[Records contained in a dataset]
·····

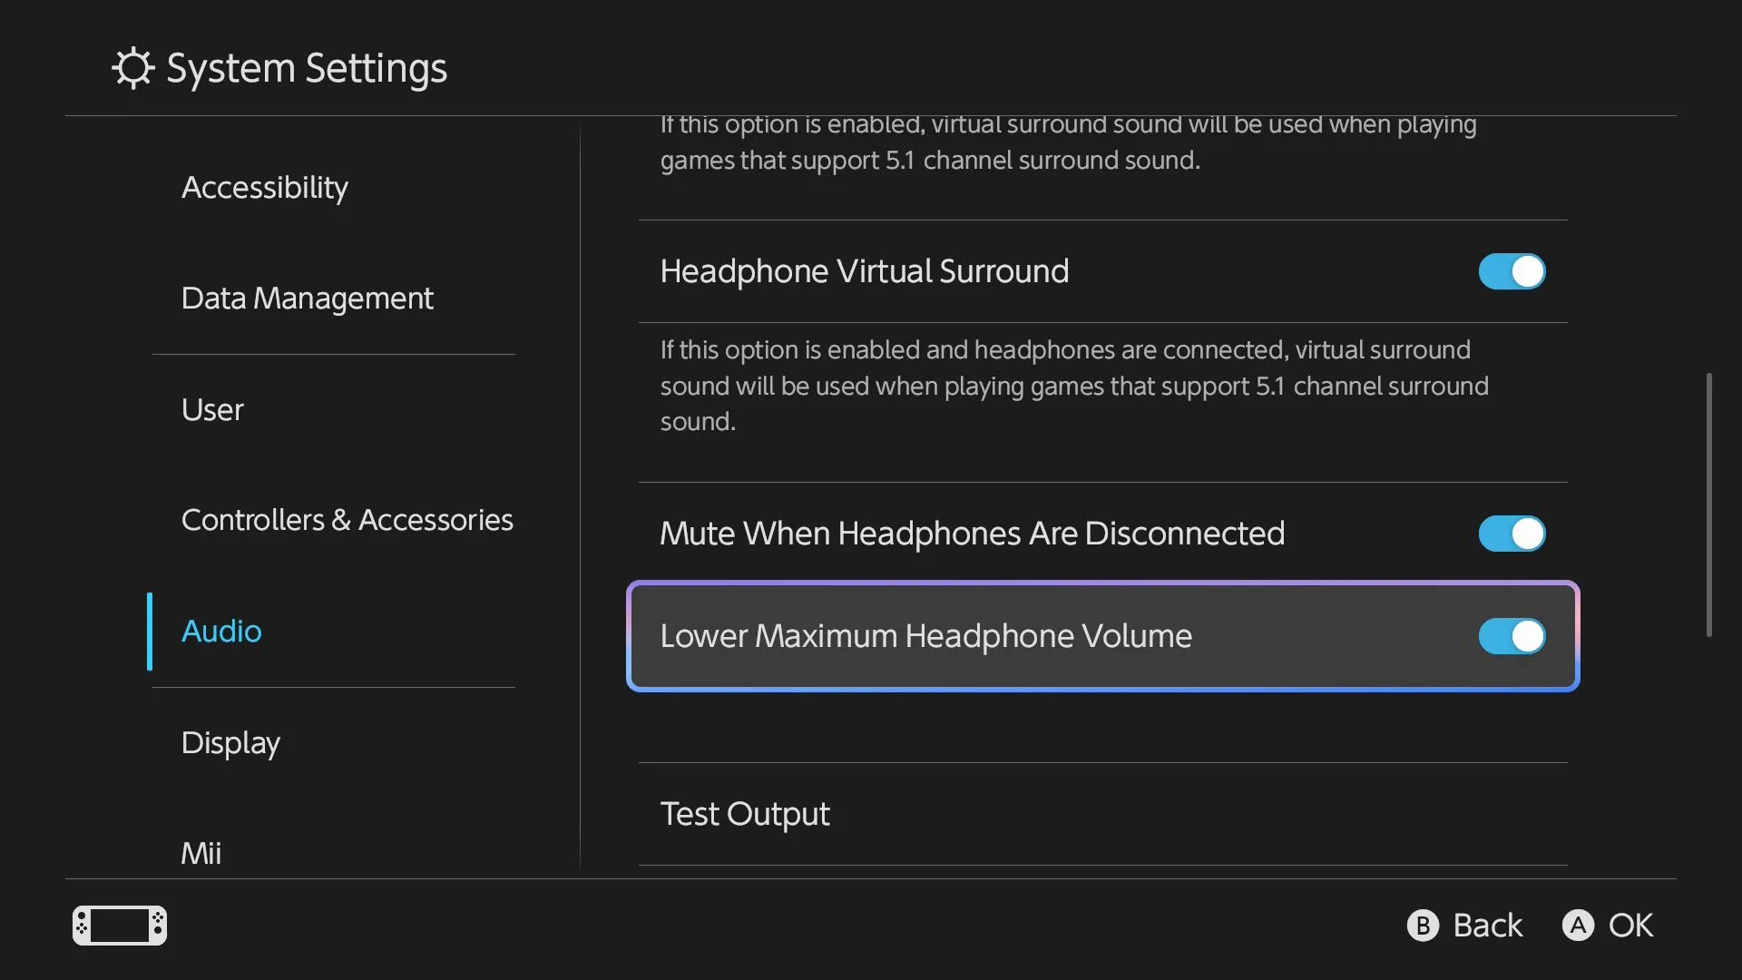Open the Data Management settings section
1742x980 pixels.
pos(308,299)
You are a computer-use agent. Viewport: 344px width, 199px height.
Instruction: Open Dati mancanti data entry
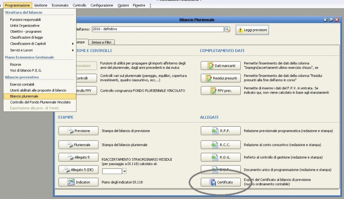221,66
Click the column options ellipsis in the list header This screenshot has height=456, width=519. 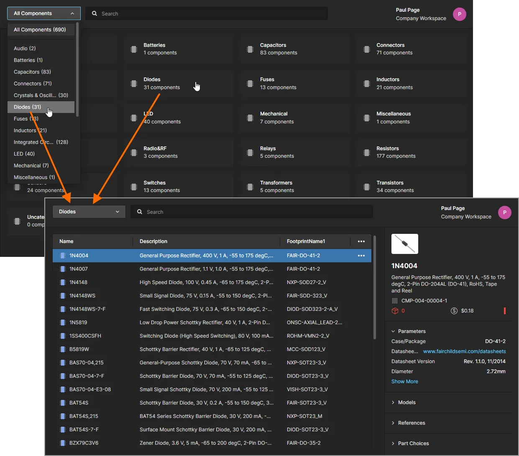pos(361,241)
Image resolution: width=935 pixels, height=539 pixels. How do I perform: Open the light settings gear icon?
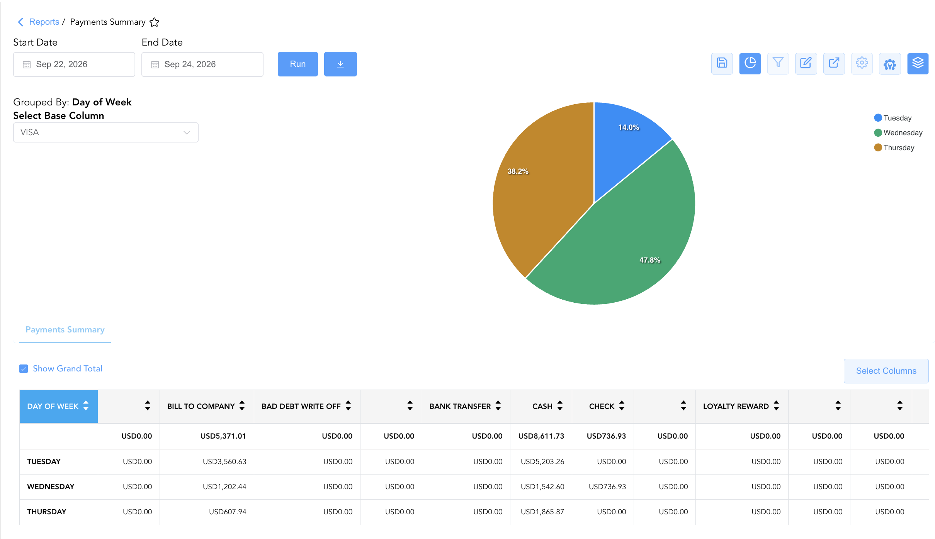tap(862, 63)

·····

PROBLEM DETAILS
Retype the lines exactly as they appear, beginning with the line that contains "Image resolution: width=935" and ending with the final line of the entries, and omit the pictures.

SOLUTION BELOW
Image resolution: width=935 pixels, height=539 pixels. How do I perform: Open the light settings gear icon?
tap(862, 63)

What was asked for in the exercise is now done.